%%

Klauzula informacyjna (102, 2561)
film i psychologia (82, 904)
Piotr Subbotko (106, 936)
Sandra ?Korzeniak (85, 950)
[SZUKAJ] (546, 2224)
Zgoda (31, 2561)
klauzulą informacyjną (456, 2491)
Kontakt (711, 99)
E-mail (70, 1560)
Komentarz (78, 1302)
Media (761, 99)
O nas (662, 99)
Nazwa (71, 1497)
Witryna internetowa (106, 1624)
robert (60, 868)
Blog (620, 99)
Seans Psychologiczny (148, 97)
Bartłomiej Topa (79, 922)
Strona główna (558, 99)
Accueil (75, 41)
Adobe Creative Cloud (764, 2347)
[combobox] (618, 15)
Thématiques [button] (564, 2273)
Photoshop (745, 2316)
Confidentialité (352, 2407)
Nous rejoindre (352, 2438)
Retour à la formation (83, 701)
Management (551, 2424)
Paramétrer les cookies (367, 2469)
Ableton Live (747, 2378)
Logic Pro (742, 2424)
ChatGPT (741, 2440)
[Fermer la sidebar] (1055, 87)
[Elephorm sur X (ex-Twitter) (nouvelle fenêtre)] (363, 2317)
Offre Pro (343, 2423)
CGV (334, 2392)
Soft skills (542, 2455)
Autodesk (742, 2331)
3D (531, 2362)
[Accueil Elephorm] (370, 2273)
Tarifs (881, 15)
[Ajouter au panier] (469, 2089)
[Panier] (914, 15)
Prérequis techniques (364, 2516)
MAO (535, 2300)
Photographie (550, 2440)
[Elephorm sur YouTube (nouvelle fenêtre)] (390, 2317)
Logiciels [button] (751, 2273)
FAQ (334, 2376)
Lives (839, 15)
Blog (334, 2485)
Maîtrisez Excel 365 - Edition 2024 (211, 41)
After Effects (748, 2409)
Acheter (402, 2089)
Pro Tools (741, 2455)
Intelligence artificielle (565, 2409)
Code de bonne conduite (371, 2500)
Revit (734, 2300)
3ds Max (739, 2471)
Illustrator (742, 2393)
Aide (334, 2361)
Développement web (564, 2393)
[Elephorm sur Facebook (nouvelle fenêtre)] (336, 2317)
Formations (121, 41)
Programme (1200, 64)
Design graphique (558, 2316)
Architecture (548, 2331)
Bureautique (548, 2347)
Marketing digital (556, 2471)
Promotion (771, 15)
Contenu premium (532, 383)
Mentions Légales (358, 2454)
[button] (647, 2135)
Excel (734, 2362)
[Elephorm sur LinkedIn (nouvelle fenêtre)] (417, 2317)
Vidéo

%%

- _WHAT THE TASK ASKS_
Copy over exactly the lines above from the one with "[Fermer la sidebar] (1055, 87)" to the last, both included, and no others.

- _WRITTEN RESPONSE_
[Fermer la sidebar] (1055, 87)
[Elephorm sur X (ex-Twitter) (nouvelle fenêtre)] (363, 2317)
Offre Pro (343, 2423)
CGV (334, 2392)
Soft skills (542, 2455)
Autodesk (742, 2331)
3D (531, 2362)
[Accueil Elephorm] (370, 2273)
Tarifs (881, 15)
[Ajouter au panier] (469, 2089)
[Panier] (914, 15)
Prérequis techniques (364, 2516)
MAO (535, 2300)
Photographie (550, 2440)
[Elephorm sur YouTube (nouvelle fenêtre)] (390, 2317)
Logiciels [button] (751, 2273)
FAQ (334, 2376)
Lives (839, 15)
Blog (334, 2485)
Maîtrisez Excel 365 - Edition 2024 (211, 41)
After Effects (748, 2409)
Acheter (402, 2089)
Pro Tools (741, 2455)
Intelligence artificielle (565, 2409)
Code de bonne conduite (371, 2500)
Revit (734, 2300)
3ds Max (739, 2471)
Illustrator (742, 2393)
Aide (334, 2361)
Développement web (564, 2393)
[Elephorm sur Facebook (nouvelle fenêtre)] (336, 2317)
Formations (121, 41)
Programme (1200, 64)
Design graphique (558, 2316)
Architecture (548, 2331)
Bureautique (548, 2347)
Marketing digital (556, 2471)
Promotion (771, 15)
Contenu premium (532, 383)
Mentions Légales (358, 2454)
[button] (647, 2135)
Excel (734, 2362)
[Elephorm sur LinkedIn (nouvelle fenêtre)] (417, 2317)
Vidéo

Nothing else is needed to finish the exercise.